Between 30 and 40 per cent of people who live in northern areas, like Sarah, get the “winter blues” – Seasonal Affective Disorder (SAD). SAD is a mild form of depression, brought on by changes in levels of two chemicals:
- Serotonin – a brain chemical that contributes to feelings of well-being, produced in response to sunlight. Shortened daylight hours in winter mean lower serotonin levels.

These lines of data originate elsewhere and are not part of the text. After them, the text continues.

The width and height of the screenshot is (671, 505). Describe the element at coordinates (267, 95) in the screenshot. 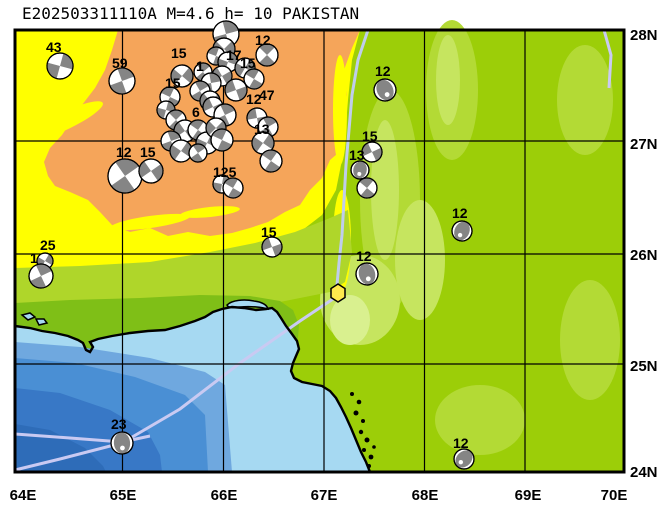

I see `depth-label: 47` at that location.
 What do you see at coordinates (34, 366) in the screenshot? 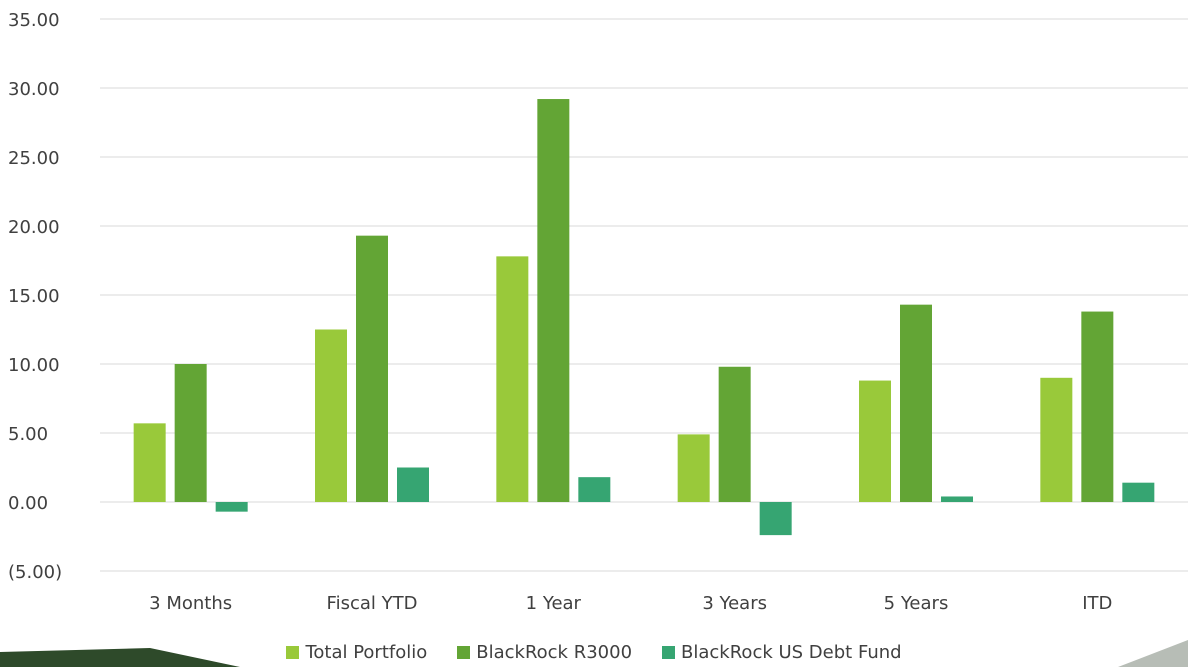
I see `y-tick-label: 10.00` at bounding box center [34, 366].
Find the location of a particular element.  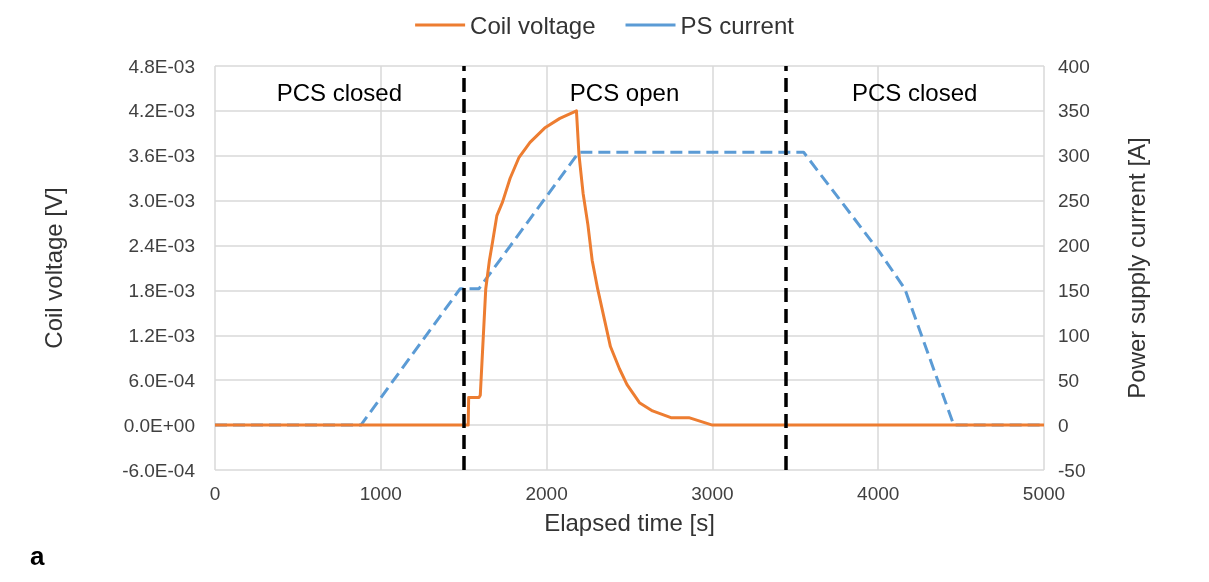

y2-axis-title: Power supply current [A] is located at coordinates (1136, 268).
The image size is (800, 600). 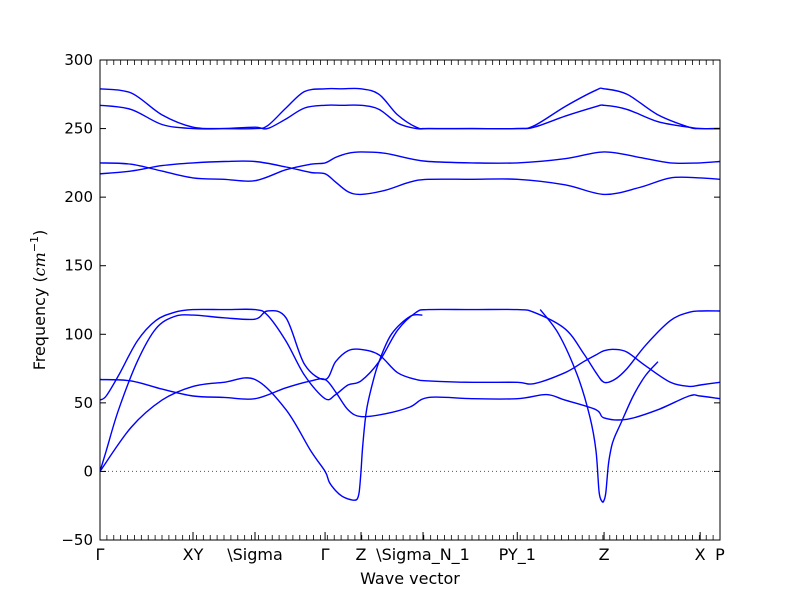 I want to click on y-axis-label-suffix: ), so click(x=40, y=233).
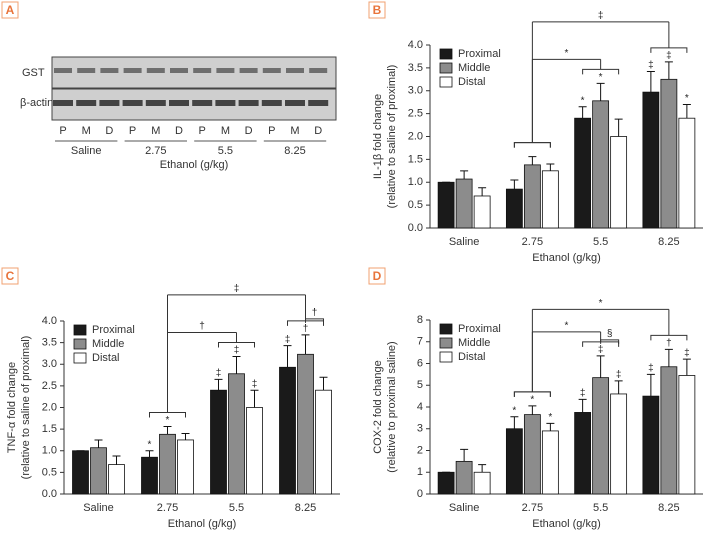  What do you see at coordinates (420, 429) in the screenshot?
I see `y-tick-label: 3` at bounding box center [420, 429].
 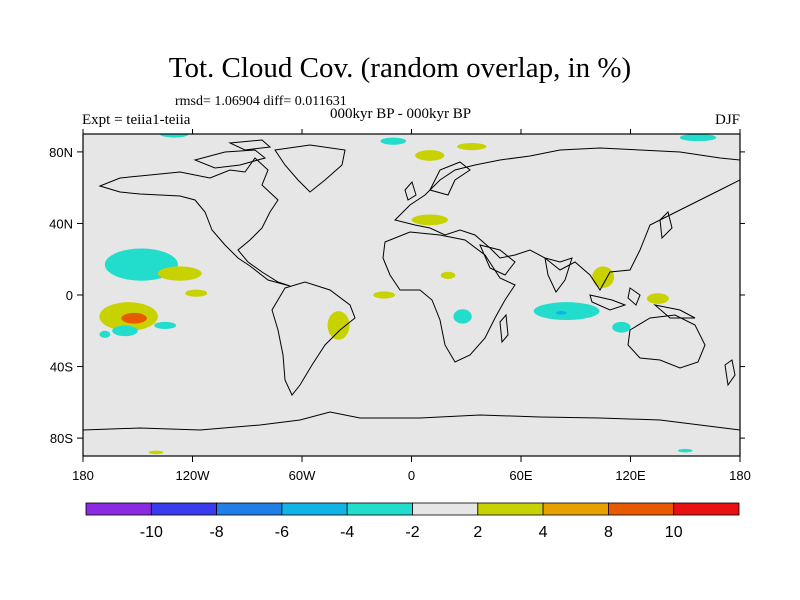 What do you see at coordinates (314, 338) in the screenshot?
I see `coastline-south-america` at bounding box center [314, 338].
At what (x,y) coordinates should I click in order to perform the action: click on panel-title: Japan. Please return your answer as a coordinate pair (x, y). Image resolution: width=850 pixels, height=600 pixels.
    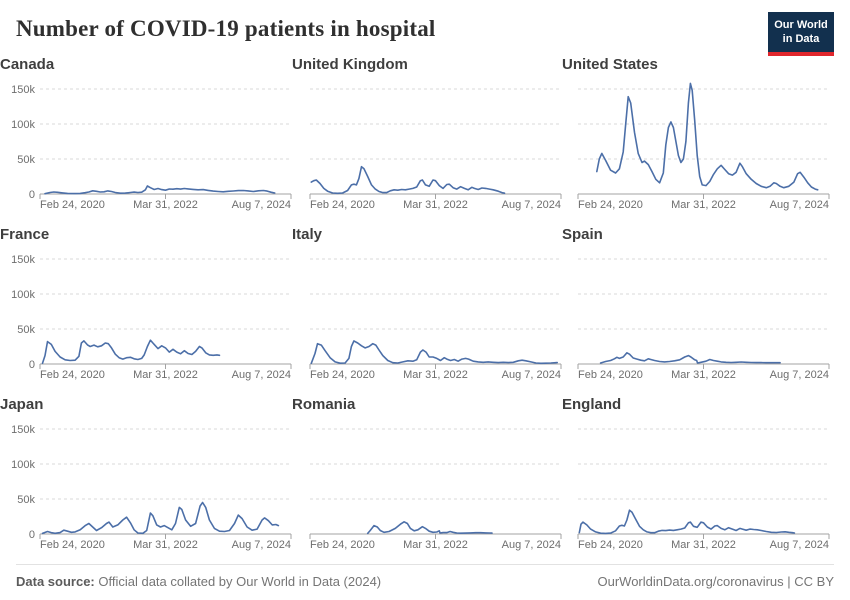
    Looking at the image, I should click on (22, 404).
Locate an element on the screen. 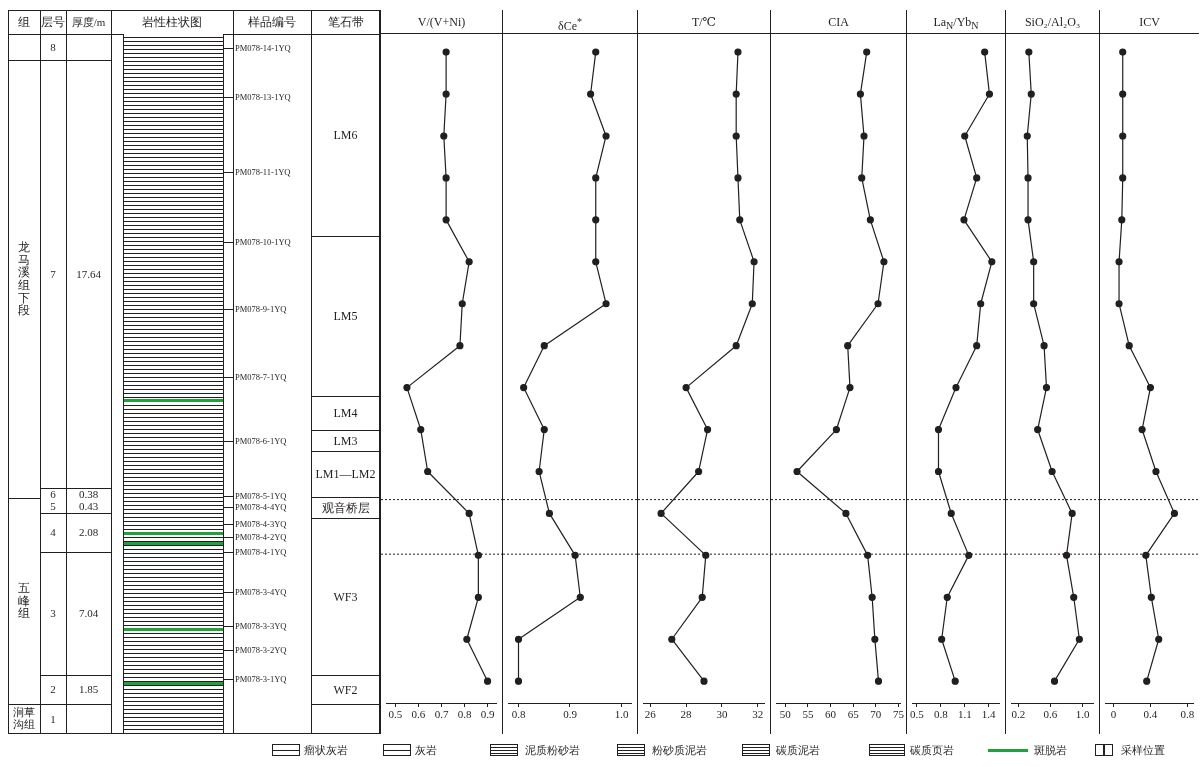 The image size is (1200, 767). text: LM4 is located at coordinates (346, 413).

- Melatonin – a hormone that affects sleep patterns, produced during hours of darkness. Longer nights mean more melatonin, increasing feelings of fatigue and sleepiness.
The key to treating SAD is to regulate our exposure to light and choose a diet that helps the body produce serotonin.
- Start the day in front of a light box for a few minutes, to trigger serotonin production
- Take vitamin D supplements through the winter, starting in mid-November
- Eat more fish – research indicates that countries where fish is prominent in the diet have a lower occurrence of SAD
- Eat more foods rich in tryptophan, a naturally-occuring chemical that is used by the body to produce serotonin. Tryptophan is found in protein-rich foods like cottage cheese, milk, red meat, fish, turkey, bananas, dried dates and nuts.
- Spend some time outside every day, if possible, especially on sunny days. Take a walk at lunch and plan outdoor activities on the weekend.
Sarah and others who are affected by SAD don’t have to tough it out until spring. A few simple changes to daily activities and diet can help improve mood and energy levels. Why not get your co-workers involved with a lunch time walking club – and beat the winter blues together?